Tuesday, June 11, 2024

Hilton Head Island: an epic life indeed; two hemispheres; two poems of Richard Murphy; two lines from Tim Robinson

Yesterday I changed a door knob.  Today Carol and I walked down to the marina pier.  Well, some days are more epic than others.

However each day I am improving.  No.  That’s wrong.  I am pretty much as I have been for decades.  But each day since being meshed I have decidedly less discomfort and move more easily, which is something.  



My friends, Michael, Layne, and their trusty dog, Rusty, have been living on board their Dodge van named GANNET 2 for a couple of years, traveling for the past year south through Latin and South America.  The van has a custom interior and life on board is much like living on a boat, though GANNET 2 points higher than GANNET.

They have just entered Ecuador and are about to cross the Equator, if they have not already done so.

I knew that 90% of our species live in the Northern Hemisphere, but I had to google to learn that 68% of the world’s land is north of the Equator. 

You already know that I like the Southern hemisphere better, but I have never touched the land through which GANNET 2’s intrepid crew will be traveling.  I wish them land joy.  Assuming there is such a thing.
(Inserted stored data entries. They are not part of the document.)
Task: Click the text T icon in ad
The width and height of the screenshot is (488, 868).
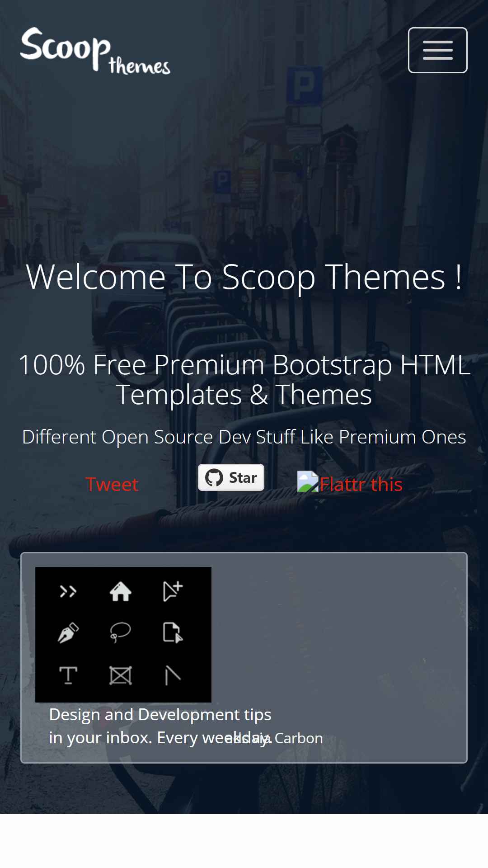Action: tap(68, 675)
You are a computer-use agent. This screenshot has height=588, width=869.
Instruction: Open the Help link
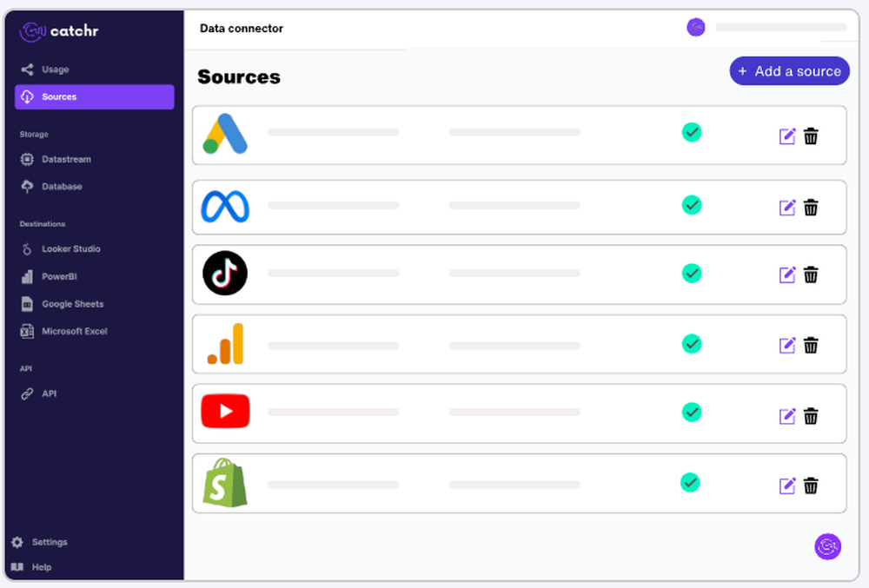pyautogui.click(x=41, y=567)
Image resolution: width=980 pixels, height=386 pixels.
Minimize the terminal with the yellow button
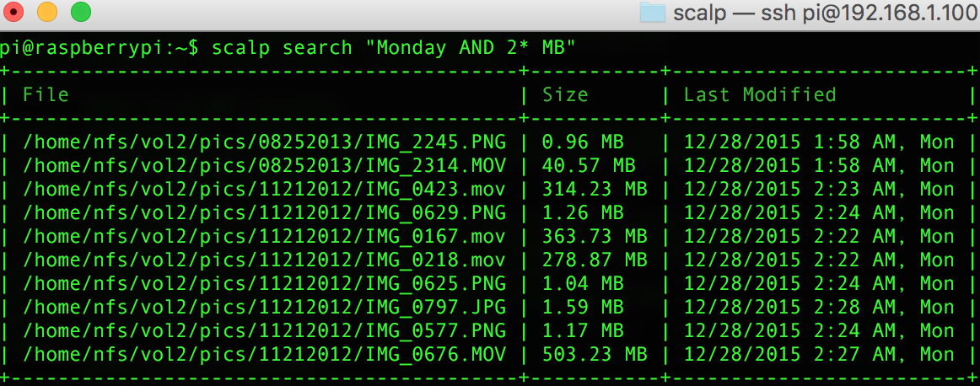pos(47,13)
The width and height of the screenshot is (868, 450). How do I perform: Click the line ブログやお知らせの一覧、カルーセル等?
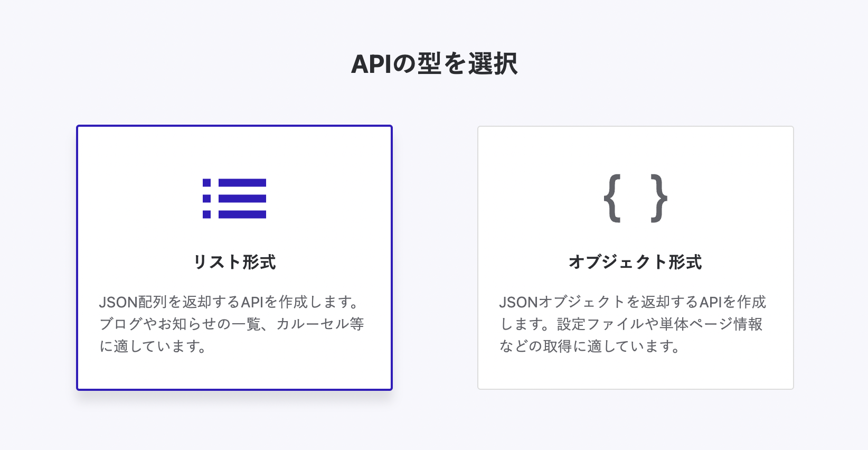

https://conchscooter.blogspot.com/




The collection of Richard Murphy’s poetry I am reading is titled, THE PLEASURE GARDEN:  POEMS 1952-2012.  Murphy was born in 1927 and died in 2018.  Here are two more of his poems, but they come with a caveat.  The poems that I have enjoyed and admire greatly, including these two, were written before 1974.  Starting about then he returned to the social world.  He was poet in residence at several U.S. universities.  And his poems mostly become about the petty trivial disappointments and aggravations of modern life.  Not surprisingly I like them much less.  He spent the last years of his life in Sri Lanka and died there.  I have not yet come to those final Sri Lanka poems and am curious what I will find.





From Tim Robinson’s A LITTLE GAELIC KINGDOM.

Lies and wonders are what the world wants to hear.

and

What is it that comes into existence when you step into it and ceases to exist when you step out?  The exact answer is your life, of course; but an island is an approximate answer, only slightly blurred by the aura of expectation extending before one’s visit and of memory prolonging it.

I very much like living on an island.




1 comment:

Anonymous said...

Thank you Webb for your always interesting posts! I am enjoying the poetry while in a sunny respite from the rain this week!